Title in user interface (promoted name)

Long-Read (PacBio) FILE Inputs

NGS Input FASTQ (Long-Read/PacBio) (pacbio_input_file): Input FASTQ File

  • Type: file_in

Barcode Table (barcode_table_ngs): XLS/CSV/TSV file containing barcodes in the format Name,5’barcode,3’barcode,barcode_round(e.g., early/late),barcode_group Do not include header. If you just have a 5’ barcode write name,5’barcode,,, If you just have a 3’ barcode write name,,3’barcode,,,

  • Type: file_in

Species Database to Select From (species_ngs): Species reference database to generate the db for igmatcher

  • Required

  • Type: string

  • Default: [‘Human’]

  • Choices: [‘Alpaca’, ‘Human’, ‘Mouse’, ‘Rabbit’]

Provide a Customized DNA Annotation File with Alignment Scheme of Interest (for NGS). (custom_annotation_dna_igmatcher): ONLY REQUIRED for custom scaffolds like the Specifica Gen3 Library or codon optimized sequences: OPTIONAL for natural antibodies. If provided, will override annotation and species/database selection settings.

  • Type: file_in

Short-Read (Illumina) FILE Inputs

NGS Input FASTQ Forward (Short-Read/Illumina) (illumina_input_file1): Input FASTQ File

  • Type: file_in

NGS Input FASTQ Reverse (Short-Read/Illumina) (illumina_input_file2): Input FASTQ File

  • Type: file_in

Barcode Table (barcode_table_ngs_ill): XLS/CSV/TSV file containing barcodes in the format Name,5’barcode,3’barcode,barcode_round(e.g., early/late),barcode_group Do not include header.
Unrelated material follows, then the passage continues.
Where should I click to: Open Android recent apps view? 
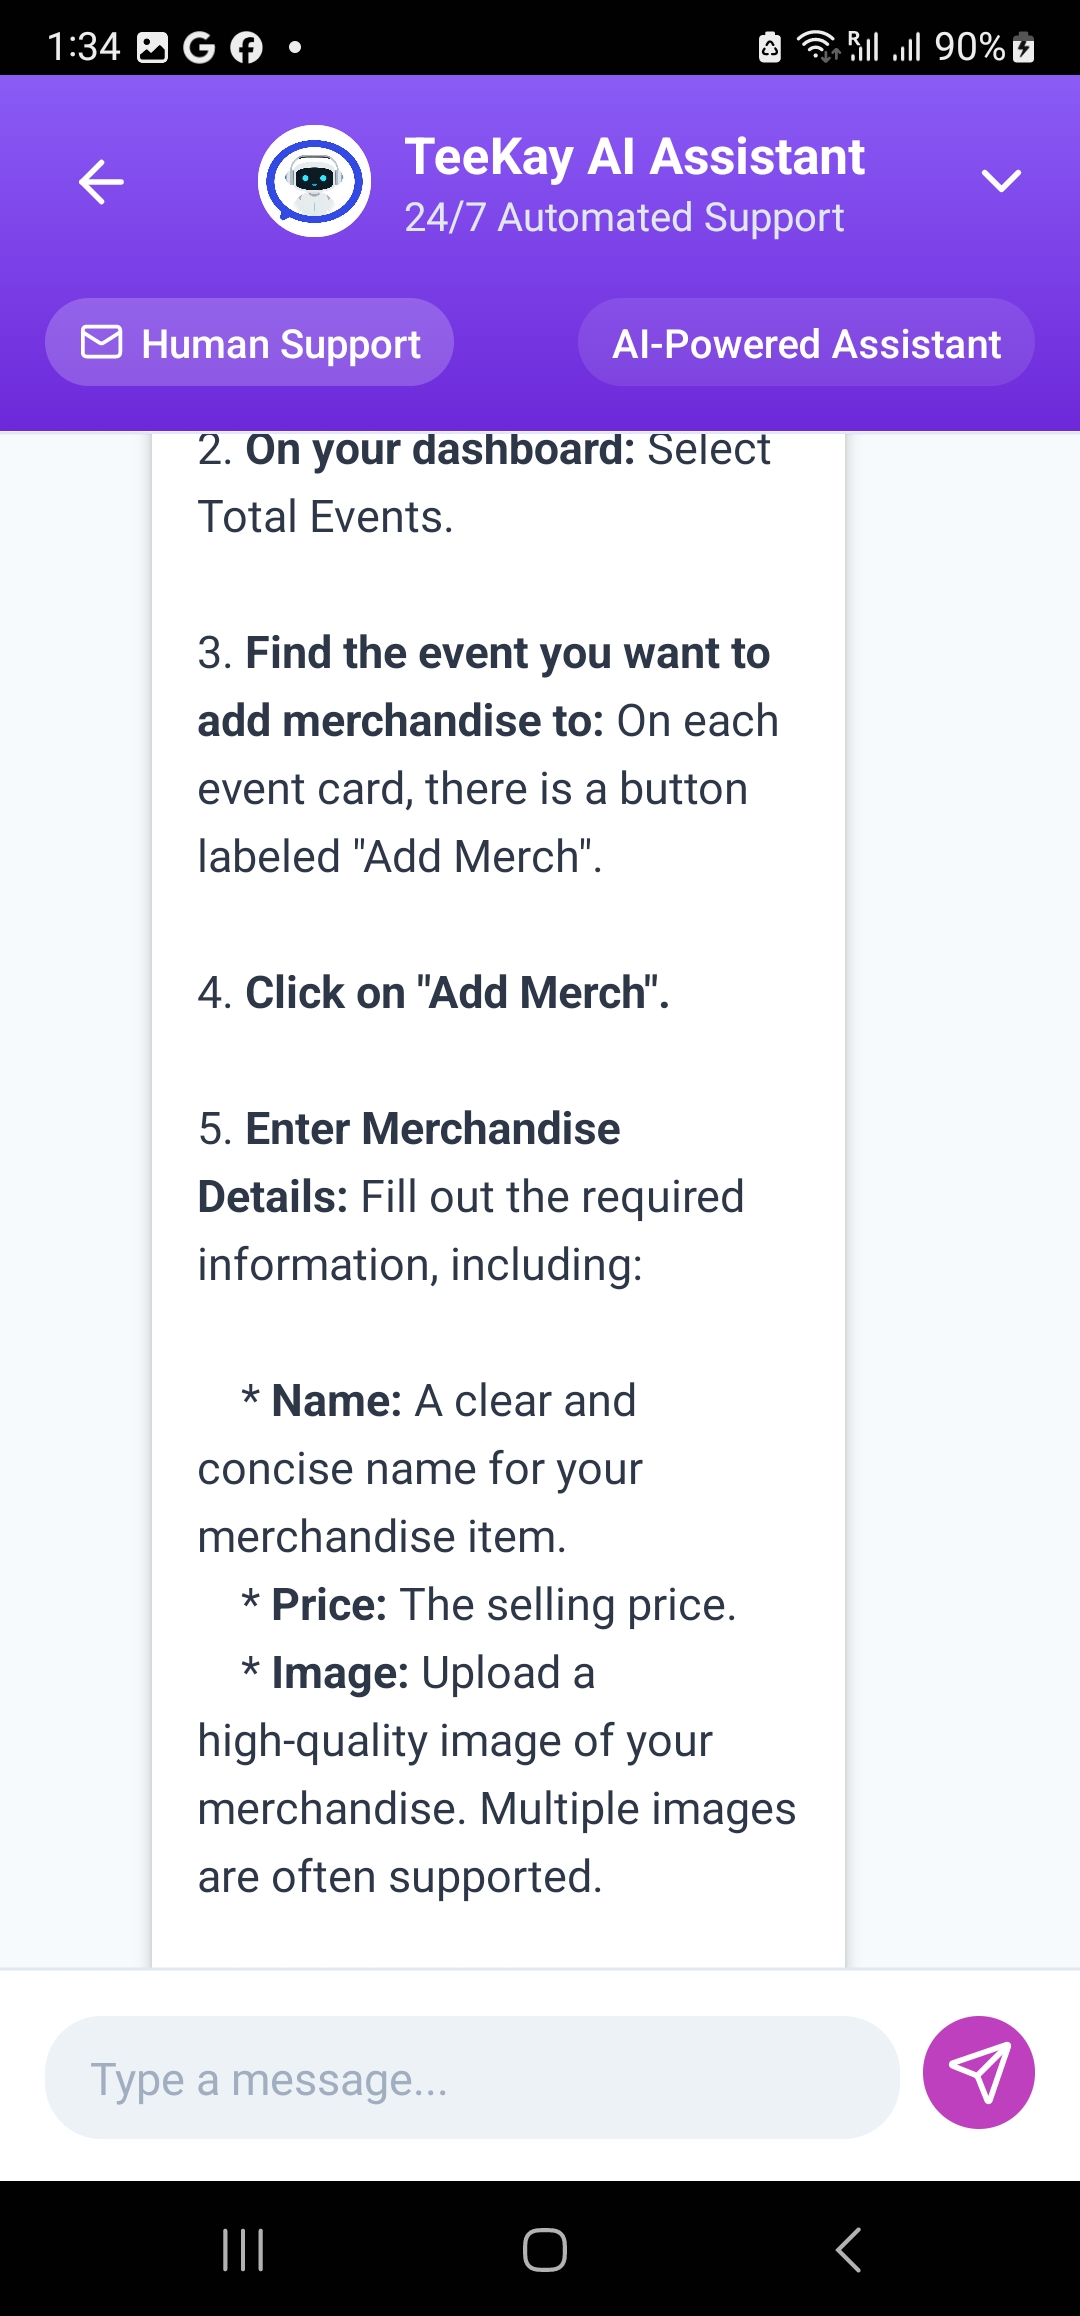243,2250
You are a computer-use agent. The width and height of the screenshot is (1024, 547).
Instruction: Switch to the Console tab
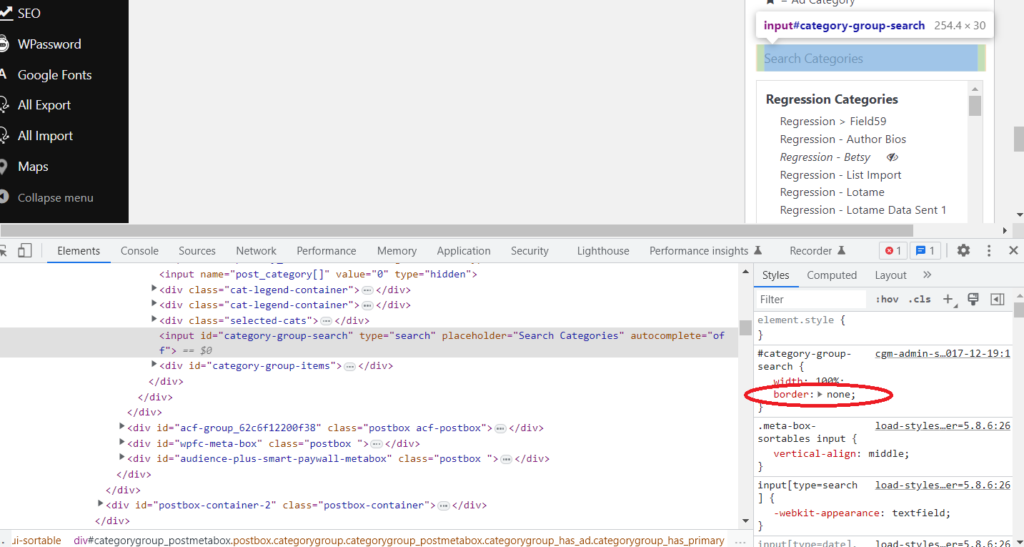pyautogui.click(x=139, y=251)
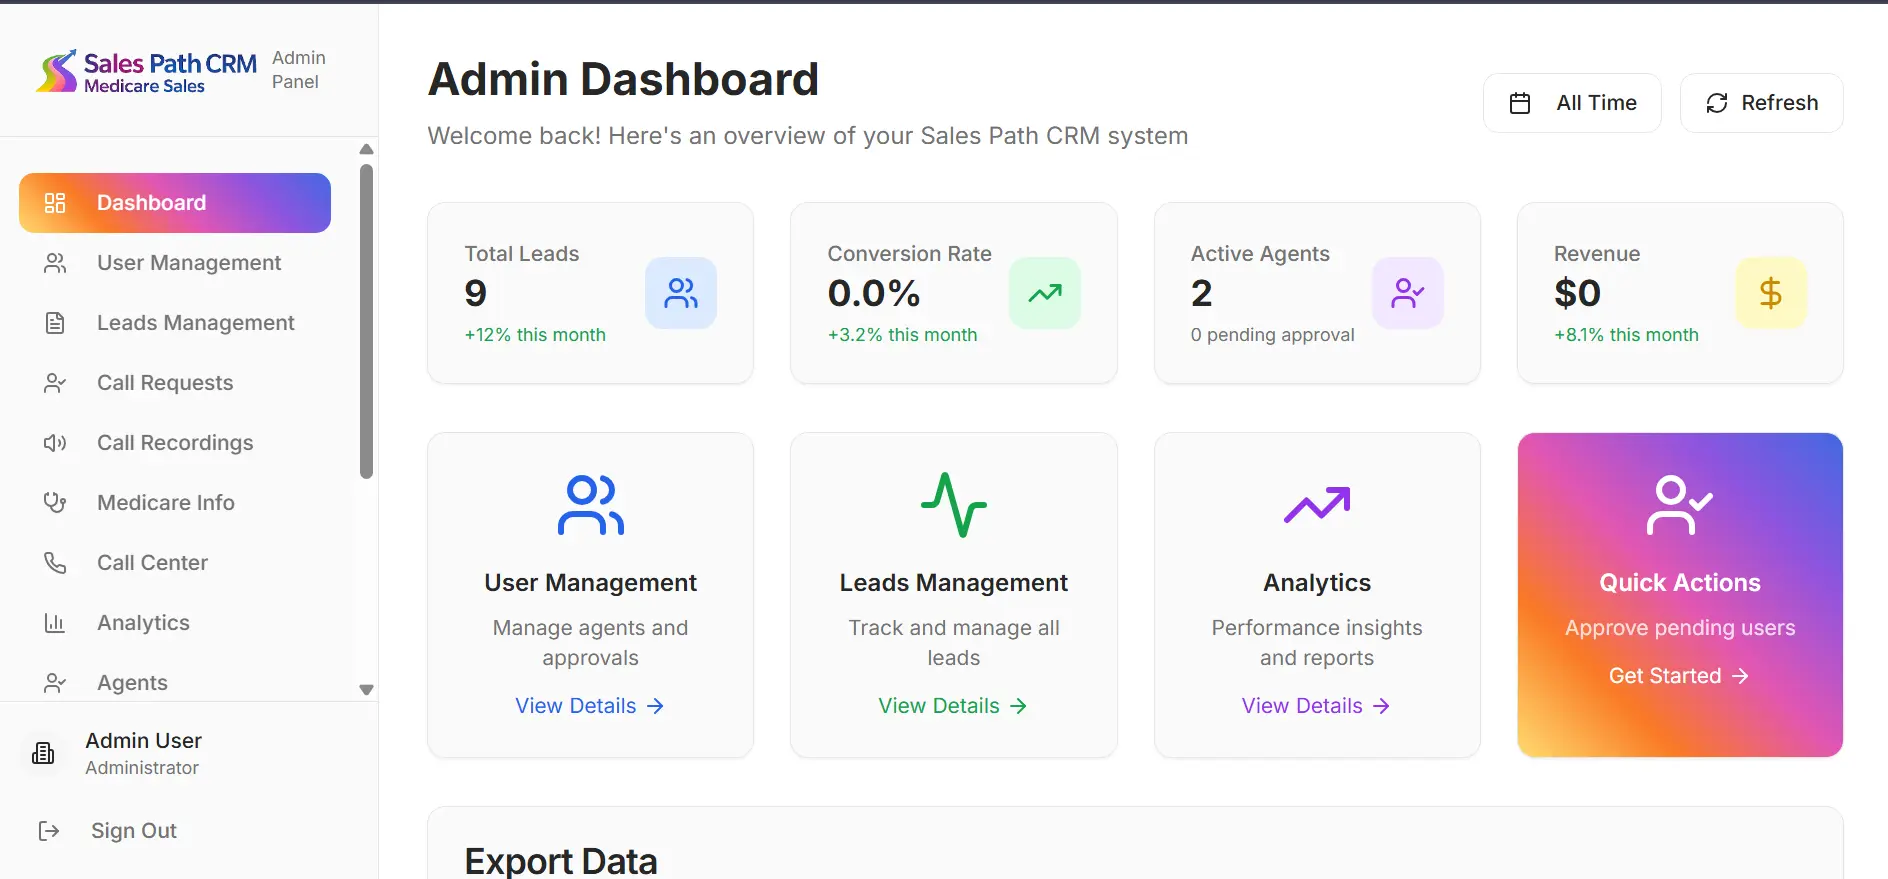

If you just have a 5’ barcode write name,5’barcode,,, If you just have a 3’ barcode write name,,3’barcode,,,

  • Type: file_in

Species Database to Select From (species_ill): Species reference database to generate the db for igmatcher

  • Required

  • Type: string

  • Default: [‘Human’]

  • Choices: [‘Alpaca’, ‘Human’, ‘Mouse’, ‘Rabbit’]

Provide a Customized DNA Annotation File with Alignment Scheme of Interest (for NGS). (custom_annotation_dna_igmatcher_ill): ONLY REQUIRED for custom scaffolds like the Specifica Gen3 Library or codon optimized sequences: OPTIONAL for natural antibodies. If provided, will override annotation and species/database selection settings.

  • Type: file_in

Optional DATASET Inputs from NGS

Optional NGS Dataset for Input (typically upstream processed datasets) (optional_input): The optional dataset(s) to read records from

  • Type: data_source

Key Downstream Parameters

Region of Interest For Enrichment and Clustering (roi_cluster): Indicate the region of interest for processing, only top representative full-length sequence will be kept IF INPUT IS ILLUMINA WILL ONLY USE CDR3 (CHAIN_1/UPSTREAM CHAIN) FOR ENRICHMENT, RELATIVE ABUNDANCE, AND CLUSTERING.

  • Required

  • Type: string

  • Default: HCDR3 and LCDR3

  • Choices: [‘Merged CDRs’, ‘CDR3 Chain_1 (Upstream Chain)’, ‘CDR3 Chain_2 (Downstream Chain)’, ‘HCDR3 and LCDR3’, ‘Full-Length’]

Clustering Type (cluster_type_ngs): Cluster type to apply to sequencing dataset

  • Required

  • Type: string

  • Default: AbScan

  • Choices: [‘AbScan’, ‘Unique Only’, ‘Levenshtein Distance’, ‘Hamming Distance’]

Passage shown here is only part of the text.